**Problem to solve:** In the book notes below, what probability does the rule of five give that the population median lies within the range of five sampled values?

How to Measure Anything: Finding the Value of Intangibles in Business

By Douglas W Hubbard (2014)

I have heard managers say that since each new product is unique, they cannot extrapolate from historical data… therefore, they have to rely on their experience. Note that this is said with no hint of irony.

My Notes

Define the decision which measurements aim to influence.

Don’t measure if it’s not going to affect a decision (e.g., dashboards)
What’s the trigger? E.g., if x is > n, then we take action y
The wrong decision should have negative consequences

Value of information.

Expected value of information, etc to determine worth of further investigation
The less we know, the more valuable information is

Measure.

When we decompose a decision this way we get new insights. First, you find that there are several other important variables that pertain to the judgment. You might find that there are a lot of other things to measure besides what you first thought you needed to measure, and that one of these new variables is the most important measurement of all… Second, it turns out that merely decomposing highly uncertain estimates provides a huge improvement to estimates.

Examples of low-value measurements:

Time spent in an activity
Attendance to sales training
Near-term costs of a project
Number of violations found in safety inspections

Examples of high-value measurements:

Value of an activity
Effect of sales training on sales
Long-term benefits of project
Reduction in risk of catastrophic accidents

Confidence intervals to express uncertainty: e.g., 80-85% (low uncertainty), 50-80% (higher).

Monte Carlo simulations for calculations with confidence intervals.

Our intuitions about sampling are way off.

Rule of five. Poll a sample of five, and the median of the complete population will be in the range of the five values with 93.75% probability (no matter the population size).

**Collected material:**
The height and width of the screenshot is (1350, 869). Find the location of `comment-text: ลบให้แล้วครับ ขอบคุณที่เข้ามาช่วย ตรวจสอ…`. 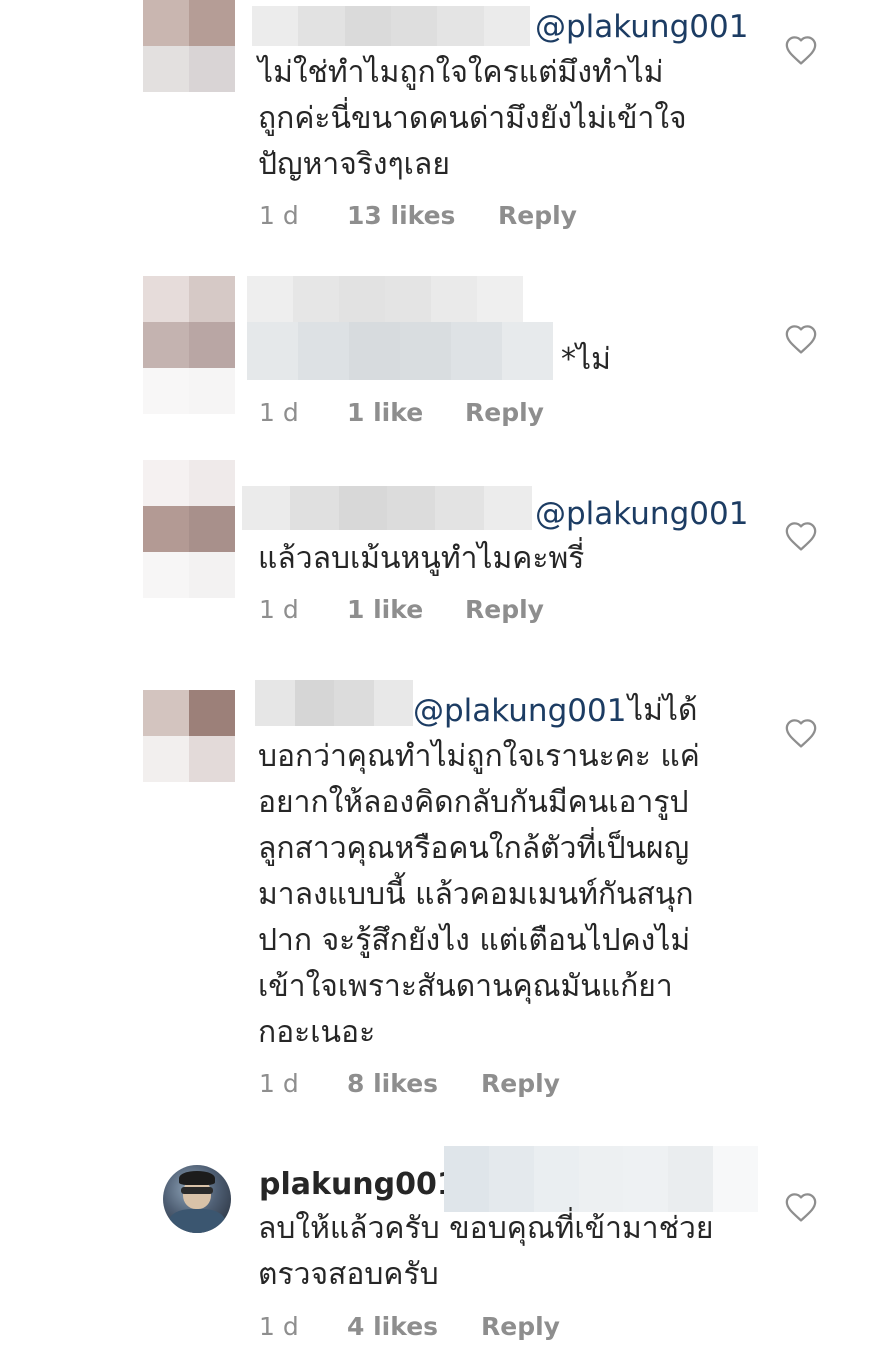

**Task answer:** 93.75%